En el ámbito del Ministerio de la Mujer, esta prioridad se ha traducido en una actuación orientada al fortalecimiento y la mejora de las políticas públicas de lucha contra la violencia contra las mujeres, reconociendo siempre la importancia de la interseccionalidad entre género y raza. En este sentido, se ha actuado con el objetivo de: ampliar las redes de protección, perfeccionar los mecanismos de prevención y respuesta y articular los diferentes niveles de gobierno, teniendo en cuenta la implantación del Sistema Nacional de Políticas para las Mujeres.
Este conjunto de iniciativas busca transformar políticas fragmentadas en una estrategia estatal integrada, capaz de dar respuestas más consistentes y sostenibles a la violencia de género y racial. Este esfuerzo indica un cambio de enfoque, en el que la violencia contra las mujeres pasa a tratarse como una cuestión de Estado, y no solo de gobierno.

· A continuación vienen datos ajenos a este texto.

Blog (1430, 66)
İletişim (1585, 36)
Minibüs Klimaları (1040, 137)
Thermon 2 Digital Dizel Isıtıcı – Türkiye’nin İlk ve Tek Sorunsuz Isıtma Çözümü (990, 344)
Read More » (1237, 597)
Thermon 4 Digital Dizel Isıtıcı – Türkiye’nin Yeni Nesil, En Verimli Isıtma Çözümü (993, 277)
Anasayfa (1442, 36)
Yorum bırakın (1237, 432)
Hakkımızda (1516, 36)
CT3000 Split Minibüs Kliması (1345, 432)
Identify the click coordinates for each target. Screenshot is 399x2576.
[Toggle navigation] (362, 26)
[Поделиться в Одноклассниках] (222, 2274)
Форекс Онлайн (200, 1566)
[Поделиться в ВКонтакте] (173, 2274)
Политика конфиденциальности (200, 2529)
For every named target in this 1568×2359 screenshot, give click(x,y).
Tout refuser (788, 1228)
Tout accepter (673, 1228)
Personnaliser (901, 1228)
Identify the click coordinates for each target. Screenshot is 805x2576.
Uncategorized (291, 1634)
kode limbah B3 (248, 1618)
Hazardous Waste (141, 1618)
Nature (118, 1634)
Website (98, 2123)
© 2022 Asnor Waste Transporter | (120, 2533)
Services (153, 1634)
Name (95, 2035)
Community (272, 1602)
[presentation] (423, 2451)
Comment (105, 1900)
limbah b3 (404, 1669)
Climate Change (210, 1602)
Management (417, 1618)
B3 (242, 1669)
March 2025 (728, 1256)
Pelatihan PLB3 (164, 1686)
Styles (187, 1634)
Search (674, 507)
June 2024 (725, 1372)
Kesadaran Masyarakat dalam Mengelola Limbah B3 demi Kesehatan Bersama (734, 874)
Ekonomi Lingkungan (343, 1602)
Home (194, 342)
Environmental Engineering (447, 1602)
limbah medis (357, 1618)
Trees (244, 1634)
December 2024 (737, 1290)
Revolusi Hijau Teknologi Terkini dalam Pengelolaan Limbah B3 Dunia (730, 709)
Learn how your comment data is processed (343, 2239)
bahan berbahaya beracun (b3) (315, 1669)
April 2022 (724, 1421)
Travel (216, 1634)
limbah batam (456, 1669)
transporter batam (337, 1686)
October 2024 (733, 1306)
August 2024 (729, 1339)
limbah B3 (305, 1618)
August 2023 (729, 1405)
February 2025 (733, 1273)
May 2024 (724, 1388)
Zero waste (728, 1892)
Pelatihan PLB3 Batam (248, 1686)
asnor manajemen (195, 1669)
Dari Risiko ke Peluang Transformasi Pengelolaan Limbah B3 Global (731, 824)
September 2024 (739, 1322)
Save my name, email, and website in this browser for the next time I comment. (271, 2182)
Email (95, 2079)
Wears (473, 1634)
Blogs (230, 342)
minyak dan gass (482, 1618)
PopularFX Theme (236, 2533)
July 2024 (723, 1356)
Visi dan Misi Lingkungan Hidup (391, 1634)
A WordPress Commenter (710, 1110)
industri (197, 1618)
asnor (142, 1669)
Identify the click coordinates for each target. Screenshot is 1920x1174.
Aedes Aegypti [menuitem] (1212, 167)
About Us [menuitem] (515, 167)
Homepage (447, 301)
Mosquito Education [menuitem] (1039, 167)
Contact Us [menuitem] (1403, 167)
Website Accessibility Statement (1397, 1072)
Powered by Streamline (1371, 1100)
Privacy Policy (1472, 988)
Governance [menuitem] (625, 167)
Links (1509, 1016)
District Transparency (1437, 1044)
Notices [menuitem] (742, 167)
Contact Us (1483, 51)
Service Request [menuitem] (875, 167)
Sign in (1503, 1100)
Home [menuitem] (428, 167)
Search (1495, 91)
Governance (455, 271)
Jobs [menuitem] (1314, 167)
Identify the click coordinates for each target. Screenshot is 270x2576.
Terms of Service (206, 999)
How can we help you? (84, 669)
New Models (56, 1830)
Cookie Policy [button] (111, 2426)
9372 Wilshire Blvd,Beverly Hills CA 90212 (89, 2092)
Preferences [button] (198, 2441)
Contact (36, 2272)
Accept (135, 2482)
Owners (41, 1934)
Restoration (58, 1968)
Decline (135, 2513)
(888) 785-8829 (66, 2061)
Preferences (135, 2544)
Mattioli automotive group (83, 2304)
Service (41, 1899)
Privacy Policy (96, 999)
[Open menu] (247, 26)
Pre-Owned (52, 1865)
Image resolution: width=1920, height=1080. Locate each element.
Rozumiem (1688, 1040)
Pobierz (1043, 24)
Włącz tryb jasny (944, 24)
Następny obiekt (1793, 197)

A medida que estas políticas avanzan, la violencia contra las mujeres también se transforma, dejando de expresarse únicamente en sus formas tradicionales y pasando a asumir dimensiones más complejas, especialmente en los ámbitos simbólico, institucional y digital. En este escenario, destaca la violencia política de género, que busca deslegitimar la presencia de las mujeres en la vida pública, silenciar sus voces y restringir su participación en los espacios de decisión.
Este fenómeno no se limita a Brasil y afecta directamente a la calidad de las democracias. En este contexto, la cooperación internacional es estratégica para afrontar este desafío, fortaleciendo las políticas públicas y consolidando las capacidades institucionales.
El acercamiento entre Brasil y España en la agenda de género, mediante la firma del Memorando de Entendimiento en materia de Igualdad de Género y Erradicación de la Violencia contra las Mujeres, durante la I Cumbre Brasil-España, celebrada en Barcelona, desempeñará un papel relevante en el fortalecimiento de las políticas en ambos países y en la construcción de referentes capaces de inspirar a otras naciones.
Por un lado, España destaca como referencia internacional en la lucha contra la violencia y la promoción de la igualdad de género, al haber desarrollado un marco sólido de políticas e institucionalidades en la materia. Por otro lado, Brasil cuenta con políticas públicas y una legislación sólidas, que sirven de inspiración para diversas naciones. El Memorándum permitirá el intercambio de estas experiencias, la mejora de las políticas y el fortalecimiento de las capacidades institucionales, y simbolizará el compromiso decidido de Brasil y España con la vida de las mujeres.
En un escenario global en el que la garantía de los derechos de las mujeres sigue siendo uno de los principales indicadores de la calidad democrática, hacer frente a la violencia de género no es una agenda restringida a áreas específicas del gobierno, sino una exigencia política y ética de las democracias contemporáneas, que debe abordarse mediante acciones colectivas y coordinadas. Con estas acciones se pretende superar el reto no solo de avanzar, sino también de hacer irreversibles los avances logrados.